POLITIQUE: Une troisième force en voie au Nigeria

LAGOS, 14 fév (IPS) – Fragmentés, pauvres et faibles. C'est ainsi que les analystes décrivent les 27 nouveaux partis politiques du Nigeria.

Pris individuellement, ces partis ont peu de chance de gagner les élections générales de cette année, avertissent-ils.

Les 27 partis – largement perçus comme défavorisés – se rencontreront à Abuja, la capitale administrative du Nigeria, cette semaine pour forger un front commun, connu sous le nom de "Troisième force", pour se présenter aux élections d'avril.

'La troisième force' cherche une alternative au président Olusegun Obasanjo et au leader du principal parti d'opposition, Muhammadu Buhari – les candidats déclarés pour les élections d'avril.

Les 27 partis sont conscients que leurs chances sont minces, s'ils n'arrivaient pas à resserrer leurs rangs, contre le puissant parti au pouvoir, le 'People's Democratic Party' (PDP) et le 'All Nigerian People's Party' (ANPP).

Le président actuel du Nigeria Obasanjo est le candidat du PDP, tandis que Buhari est le porte-flambeau du ANPP.

"La coalition est rendue nécessaire par rapport au besoin de s'attaquer au pouvoir écrasant en cours de mandat et au niveau des ressources dont disposent les deux partis. Le PDP est si puissant en termes d'argent que même les (27) partis politiques réunis ne peuvent l'affronter 'naira pour naira' (la monnaie du Nigeria). Mais, nous sommes décidés à leur livrer une bonne bataille", affirme Balarabe Musa du People's Redemption Party (PRP).

Bien qu'ils aient accueilli favorablement la proposition de fusionner, les analystes et politiciens se demandent comment les 27 partis – ayant des manifestes et programmes différents – pourraient se mettre d'accord sur un candidat unique.

"L'initiative est louable. Je souhaite bonne chance aux partis parce que mon parti, le National Democratic Party (NDP), a été partisan d'une telle coalition puisque nous avons contesté la politique d'enregistrement de la Commission électorale nationale indépendante (CENI) et avons gagné en équipe", affirme Kenny Martins, candidat aspirant du NDP à la présidentielle.

"La politique est un jeu de probabilités. Puisque cela s'est passé au Kenya et en Turquie, cela peut se passer au Nigeria", ajoute-t-il, se référant aux dernières élections générales de l'année dernière au Kenya et en Turquie où les coalitions d'opposition ont battu les partis au pouvoir.

Mais Dele Bodunde, un politologue à Lagos, croit que "le Nigeria n'est pas mûr pour ce type de coalition forgée au Kenya et en Turquie à cause des intérêts égoïstes des politiciens".

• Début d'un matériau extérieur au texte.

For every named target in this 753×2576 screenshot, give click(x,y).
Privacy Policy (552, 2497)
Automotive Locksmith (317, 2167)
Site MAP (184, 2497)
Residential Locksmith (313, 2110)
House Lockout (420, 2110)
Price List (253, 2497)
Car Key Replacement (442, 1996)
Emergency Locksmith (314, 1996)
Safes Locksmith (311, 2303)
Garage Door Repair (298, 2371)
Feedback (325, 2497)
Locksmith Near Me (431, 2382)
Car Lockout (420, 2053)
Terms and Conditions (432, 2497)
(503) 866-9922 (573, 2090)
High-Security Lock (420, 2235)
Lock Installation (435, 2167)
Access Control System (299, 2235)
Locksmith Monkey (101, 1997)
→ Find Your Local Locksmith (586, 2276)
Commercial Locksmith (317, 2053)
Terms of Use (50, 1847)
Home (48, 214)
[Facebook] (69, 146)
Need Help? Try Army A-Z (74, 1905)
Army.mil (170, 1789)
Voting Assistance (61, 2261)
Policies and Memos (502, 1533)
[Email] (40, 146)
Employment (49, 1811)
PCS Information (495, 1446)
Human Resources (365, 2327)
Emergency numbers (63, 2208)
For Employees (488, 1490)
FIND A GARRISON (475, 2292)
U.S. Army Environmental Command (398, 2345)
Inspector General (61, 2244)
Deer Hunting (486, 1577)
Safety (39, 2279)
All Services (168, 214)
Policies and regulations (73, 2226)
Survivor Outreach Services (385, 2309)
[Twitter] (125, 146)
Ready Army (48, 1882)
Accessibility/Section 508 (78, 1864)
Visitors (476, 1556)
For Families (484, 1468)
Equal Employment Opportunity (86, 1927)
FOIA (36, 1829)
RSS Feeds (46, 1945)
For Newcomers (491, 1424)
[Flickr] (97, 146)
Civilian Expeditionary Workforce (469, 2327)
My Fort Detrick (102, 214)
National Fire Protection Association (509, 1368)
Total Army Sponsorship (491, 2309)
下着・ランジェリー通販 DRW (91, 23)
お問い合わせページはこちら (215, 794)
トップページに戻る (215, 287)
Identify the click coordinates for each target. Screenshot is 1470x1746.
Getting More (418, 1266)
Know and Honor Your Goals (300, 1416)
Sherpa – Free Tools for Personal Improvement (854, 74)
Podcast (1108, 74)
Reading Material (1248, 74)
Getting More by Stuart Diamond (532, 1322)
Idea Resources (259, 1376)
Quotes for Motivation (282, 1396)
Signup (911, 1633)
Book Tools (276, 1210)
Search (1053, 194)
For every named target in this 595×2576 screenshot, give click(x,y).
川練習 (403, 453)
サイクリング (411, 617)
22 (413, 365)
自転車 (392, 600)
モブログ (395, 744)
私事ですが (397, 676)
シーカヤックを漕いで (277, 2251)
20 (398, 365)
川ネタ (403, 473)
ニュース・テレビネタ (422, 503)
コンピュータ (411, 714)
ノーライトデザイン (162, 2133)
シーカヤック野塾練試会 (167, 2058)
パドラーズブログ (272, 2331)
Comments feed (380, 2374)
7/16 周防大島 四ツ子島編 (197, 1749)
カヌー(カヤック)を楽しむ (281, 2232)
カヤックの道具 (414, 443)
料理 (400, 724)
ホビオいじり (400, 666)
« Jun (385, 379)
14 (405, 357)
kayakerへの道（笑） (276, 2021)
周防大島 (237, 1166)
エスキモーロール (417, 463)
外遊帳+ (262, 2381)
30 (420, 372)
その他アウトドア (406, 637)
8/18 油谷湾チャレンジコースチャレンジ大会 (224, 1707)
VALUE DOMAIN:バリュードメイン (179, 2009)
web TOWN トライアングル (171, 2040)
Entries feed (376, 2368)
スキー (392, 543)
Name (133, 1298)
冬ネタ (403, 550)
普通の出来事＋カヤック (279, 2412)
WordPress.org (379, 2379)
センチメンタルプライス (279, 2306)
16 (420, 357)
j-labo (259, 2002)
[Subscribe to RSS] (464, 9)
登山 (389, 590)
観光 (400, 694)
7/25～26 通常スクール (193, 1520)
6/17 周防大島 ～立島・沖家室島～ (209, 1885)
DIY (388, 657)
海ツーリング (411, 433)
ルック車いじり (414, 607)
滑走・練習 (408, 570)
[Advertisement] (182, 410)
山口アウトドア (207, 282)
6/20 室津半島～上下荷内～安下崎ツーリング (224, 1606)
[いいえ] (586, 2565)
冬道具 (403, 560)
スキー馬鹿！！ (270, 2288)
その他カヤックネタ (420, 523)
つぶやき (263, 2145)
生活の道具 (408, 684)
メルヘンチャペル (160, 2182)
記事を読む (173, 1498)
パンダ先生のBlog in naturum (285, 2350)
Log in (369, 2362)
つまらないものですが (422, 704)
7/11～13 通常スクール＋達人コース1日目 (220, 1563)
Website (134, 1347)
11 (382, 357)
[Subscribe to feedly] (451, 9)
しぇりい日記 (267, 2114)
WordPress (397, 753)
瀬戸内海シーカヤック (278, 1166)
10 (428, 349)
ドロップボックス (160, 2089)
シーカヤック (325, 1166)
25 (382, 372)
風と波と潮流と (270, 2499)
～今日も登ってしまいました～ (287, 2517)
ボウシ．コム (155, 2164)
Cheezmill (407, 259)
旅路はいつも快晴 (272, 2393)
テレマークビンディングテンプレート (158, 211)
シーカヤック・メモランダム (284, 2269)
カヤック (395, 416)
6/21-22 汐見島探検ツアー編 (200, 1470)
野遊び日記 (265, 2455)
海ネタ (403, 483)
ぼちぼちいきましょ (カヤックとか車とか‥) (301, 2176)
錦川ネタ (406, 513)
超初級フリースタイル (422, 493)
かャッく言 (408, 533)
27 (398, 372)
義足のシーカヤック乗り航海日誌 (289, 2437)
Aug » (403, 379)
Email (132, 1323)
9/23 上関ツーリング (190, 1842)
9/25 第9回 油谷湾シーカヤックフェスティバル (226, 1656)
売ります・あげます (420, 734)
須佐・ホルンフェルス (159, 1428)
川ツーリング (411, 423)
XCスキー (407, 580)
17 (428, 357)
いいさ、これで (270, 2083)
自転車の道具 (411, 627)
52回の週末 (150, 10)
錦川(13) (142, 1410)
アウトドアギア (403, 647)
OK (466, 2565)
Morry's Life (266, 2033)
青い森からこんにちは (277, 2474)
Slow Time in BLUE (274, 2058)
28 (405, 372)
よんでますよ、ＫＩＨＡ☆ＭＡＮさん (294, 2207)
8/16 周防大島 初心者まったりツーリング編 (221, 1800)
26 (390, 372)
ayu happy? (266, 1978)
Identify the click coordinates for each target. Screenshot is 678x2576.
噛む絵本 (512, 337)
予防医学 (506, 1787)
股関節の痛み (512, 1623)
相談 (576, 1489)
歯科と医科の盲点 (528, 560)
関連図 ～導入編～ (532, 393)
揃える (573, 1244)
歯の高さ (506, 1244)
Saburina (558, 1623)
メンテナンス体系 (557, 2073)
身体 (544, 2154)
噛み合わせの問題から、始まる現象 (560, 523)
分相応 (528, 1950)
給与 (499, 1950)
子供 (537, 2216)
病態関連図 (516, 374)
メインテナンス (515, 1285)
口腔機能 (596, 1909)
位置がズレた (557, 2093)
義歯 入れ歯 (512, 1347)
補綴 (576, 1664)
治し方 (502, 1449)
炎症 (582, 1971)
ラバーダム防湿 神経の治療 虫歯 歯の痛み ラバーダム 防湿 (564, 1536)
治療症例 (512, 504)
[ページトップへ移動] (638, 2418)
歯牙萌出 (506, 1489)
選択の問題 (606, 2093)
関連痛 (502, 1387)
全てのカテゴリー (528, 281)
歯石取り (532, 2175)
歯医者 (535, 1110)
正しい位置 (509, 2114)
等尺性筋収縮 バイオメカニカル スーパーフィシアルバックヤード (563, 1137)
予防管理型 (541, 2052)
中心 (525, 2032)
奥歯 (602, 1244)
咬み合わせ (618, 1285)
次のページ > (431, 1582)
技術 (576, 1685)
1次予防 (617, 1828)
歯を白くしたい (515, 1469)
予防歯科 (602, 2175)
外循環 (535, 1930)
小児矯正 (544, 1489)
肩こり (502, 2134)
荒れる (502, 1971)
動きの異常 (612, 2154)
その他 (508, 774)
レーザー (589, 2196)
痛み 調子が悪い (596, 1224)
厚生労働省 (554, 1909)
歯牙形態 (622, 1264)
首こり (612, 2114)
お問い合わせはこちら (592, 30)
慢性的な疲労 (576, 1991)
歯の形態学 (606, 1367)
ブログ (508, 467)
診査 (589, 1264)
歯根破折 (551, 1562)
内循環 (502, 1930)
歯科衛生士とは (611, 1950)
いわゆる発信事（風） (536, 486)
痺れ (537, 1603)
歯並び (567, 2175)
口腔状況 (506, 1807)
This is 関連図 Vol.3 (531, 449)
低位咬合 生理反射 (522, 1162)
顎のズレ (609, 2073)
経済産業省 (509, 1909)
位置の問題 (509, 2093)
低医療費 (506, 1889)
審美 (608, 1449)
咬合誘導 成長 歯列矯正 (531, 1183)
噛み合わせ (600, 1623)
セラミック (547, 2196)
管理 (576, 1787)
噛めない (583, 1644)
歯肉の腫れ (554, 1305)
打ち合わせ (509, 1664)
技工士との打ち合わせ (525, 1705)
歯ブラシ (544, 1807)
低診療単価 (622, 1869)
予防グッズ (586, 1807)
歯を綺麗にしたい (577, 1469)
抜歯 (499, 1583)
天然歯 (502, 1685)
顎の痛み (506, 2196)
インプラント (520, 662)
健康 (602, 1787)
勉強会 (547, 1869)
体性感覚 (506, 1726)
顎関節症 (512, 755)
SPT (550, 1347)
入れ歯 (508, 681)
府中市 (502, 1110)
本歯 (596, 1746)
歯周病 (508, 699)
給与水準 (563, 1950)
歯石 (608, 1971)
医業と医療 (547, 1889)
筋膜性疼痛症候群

Gani Fawehinmi, le candidat du 'National Conscience Party' (NCP) à la présidentielle, a confirmé la réunion de cette semaine malgré la date limite du 12 février, fixée par la CENI, pour la soumission de la liste des candidats à la présidentielle.

"Nous mettons au point un plan électoral qui surprendra nos adversaires', affirme Fawehinmi.

"Bien qu'il ait été possible d'avoir une coalition, il sera presque impossible d'obtenir un consensus sur le candidat à la présidentielle puisque tous les partis ont nommé leur candidat pour les élections générales d'avril", poursuit-il. "Mais tout peut arriver en politique".

Les 27 partis politiques tiennent leur capacité à se présenter aux élections d'avril d'un procès. Il a commencé l'année dernière lorsque la CENI a annoncé l'enregistrement de trois partis sur les quelque 33 associations politiques qui avaient demandé à être enregistrées, amenant à six, le nombre de partis politiques enregistrés. Immédiatement, cinq des associations non enregistrées ont, sous la direction de Fawehinmi, contesté la décision de la CENI devant la cour.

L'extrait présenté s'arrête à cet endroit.